Palm Beach Post–Feb. 12, 2008

WEST PALM BEACH — Florida’s property insurance problems are spreading quickly to other states, four congressmen said Monday as they pushed for federal intervention to shore up the marketplace.

"It is important to understand that insurance availability and affordability problems have become a national issue," said U.S. Rep. Ron Klein, D-Boca Raton. "Hundreds of thousands of homeowners across the county have already had their insurance coverage dropped or are currently slated for nonrenewal by their insurance company."

Klein is a member of the House Financial Services Committee’s subcommittee on oversight, which convened a field hearing Monday afternoon in West Palm Beach.

At the hearing, Klein said states such as New York, New Jersey, Delaware, Massachusetts, Connecticut and Texas have seen insurance companies cancel or stop issuing new policies in the past year.

The solution crafted by Klein and U.S. Rep. Tim Mahoney, D-Palm Beach Gardens, includes creating a federal backstop to limit insurance company losses. But the plan faces an uncertain future.

The Homeowners Defense Act passed the U.S. House in November but has yet to emerge from the Senate Banking, Housing and Urban Development Committee.

If the bill does get out of the committee, it must garner support in a legislative chamber in which 60 out of the 100 senators have to agree to end floor debate on an issue and send it to the floor for a vote, said U.S. Rep. Melvin Watt, D-N.C., who chairs the financial services subcommittee.

”It’s hard to get anything passed in the Senate, much less anything controversial,” Watt said.

Klein insisted passage in the Senate ”was doable,” but he acknowledged that it would be very difficult for the Senate to override a veto by President Bush, who opposes the legislation.

Klein, Mahoney and U.S. Rep. Robert Wexler, D-Delray Beach, said at the sparsely attended hearing in the county commission chambers that they receive hundreds of letters from constituents who are unable to afford rising homeowner insurance rates.

State Insurance Commissioner Kevin McCarty, one of several witnesses, stressed the importance of the federal backstop to encourage insurers in Florida and other coastal states and keep premiums affordable.

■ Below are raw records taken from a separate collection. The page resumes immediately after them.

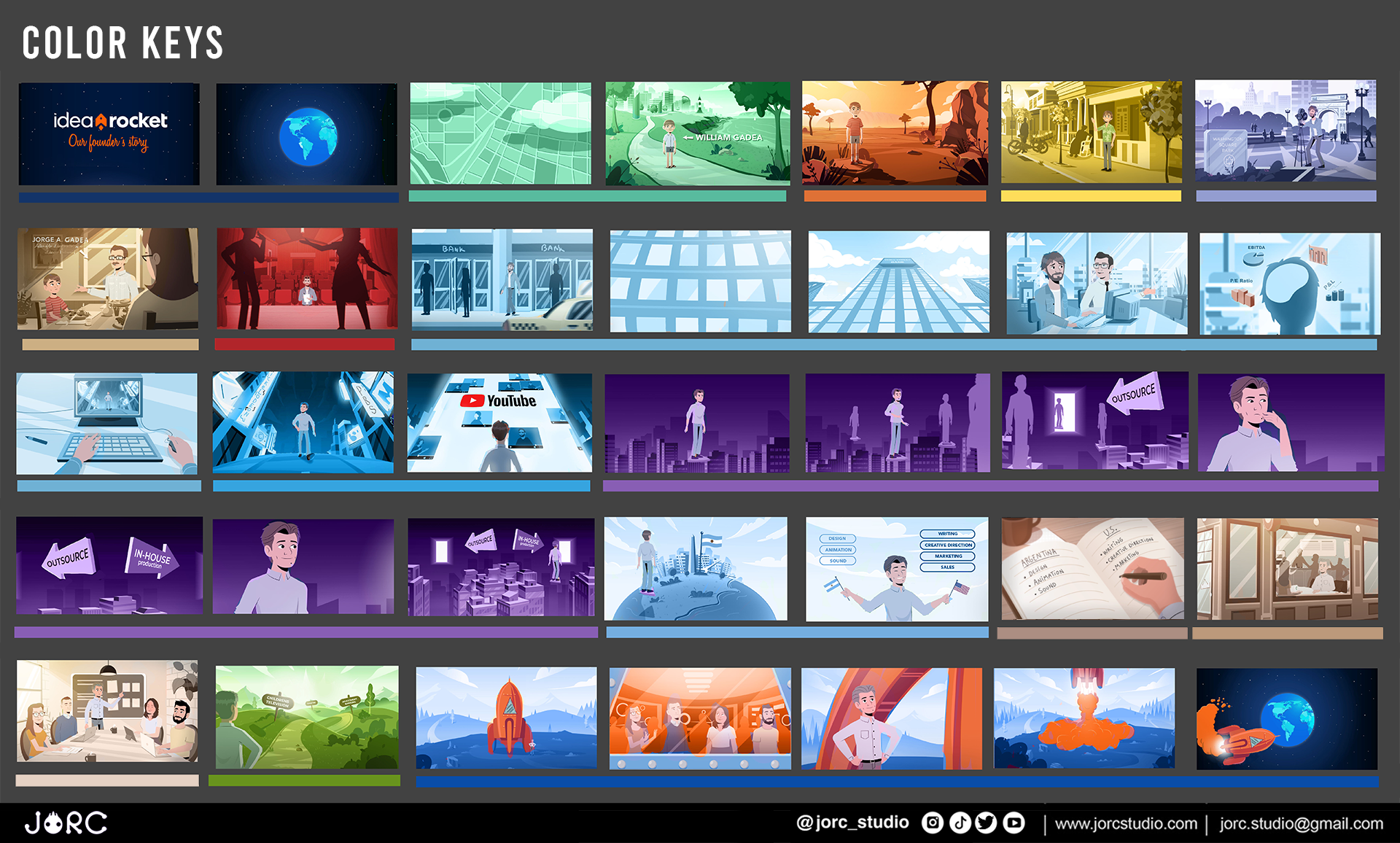Image resolution: width=1400 pixels, height=843 pixels.
Task: Click the jorc.studio@gmail.com email address
Action: click(x=1301, y=824)
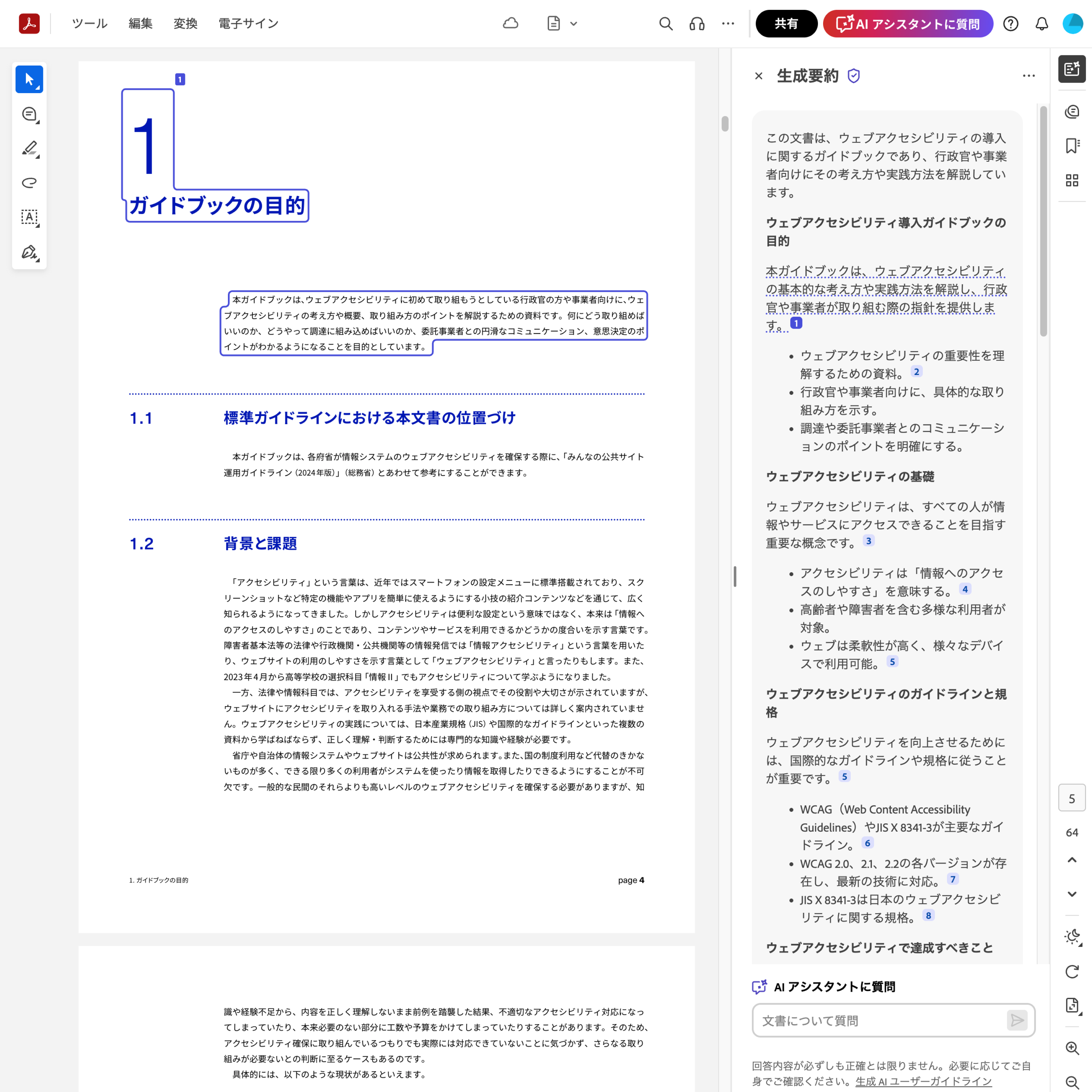This screenshot has width=1092, height=1092.
Task: Open the ツール menu
Action: point(89,24)
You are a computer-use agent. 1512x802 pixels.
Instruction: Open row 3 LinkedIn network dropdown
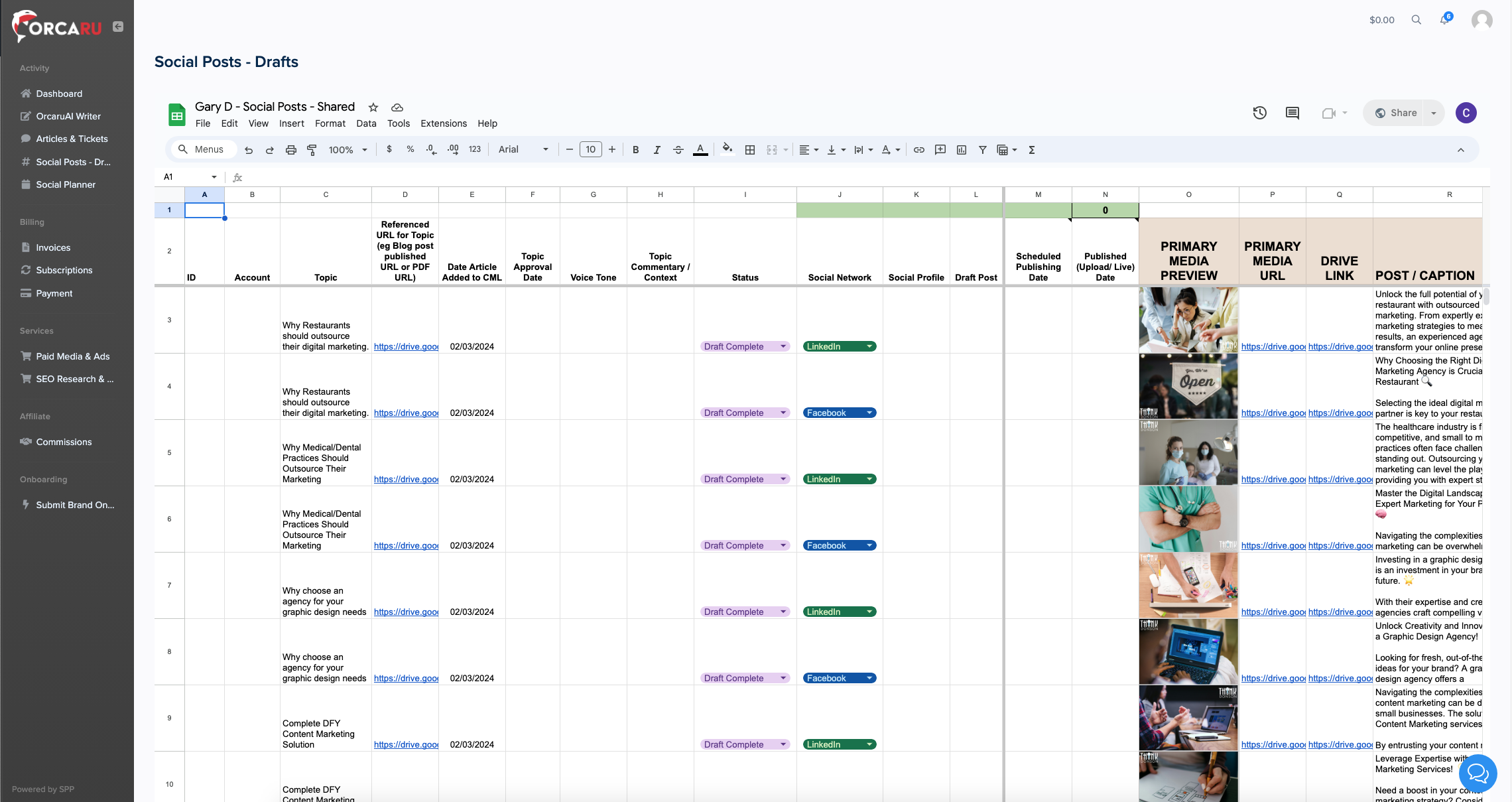(x=869, y=346)
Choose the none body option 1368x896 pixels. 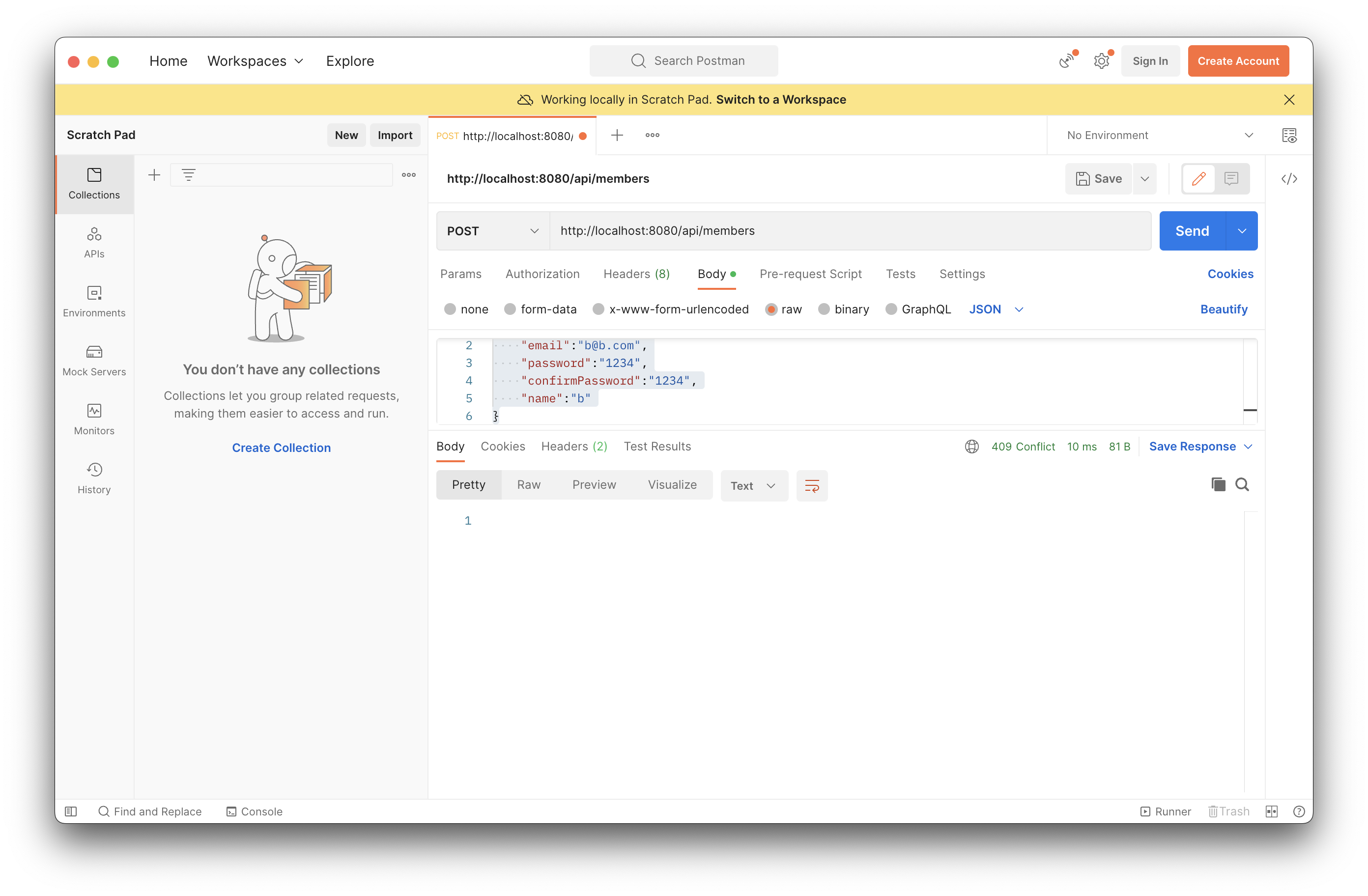[450, 309]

"There is a limit to what a single state can do," he said.

The Homeowners Defense Act would allow Florida, which is the only state with a catastrophe fund that sells discounted backup insurance to insurance companies, to join with other states in sharing potential catastrophe losses.

The states would bear some of the risk, as would investors who buy bonds.

The proposed legislation also would require the federal government to provide a backstop for exorbitant losses in the form of low-interest loans to states.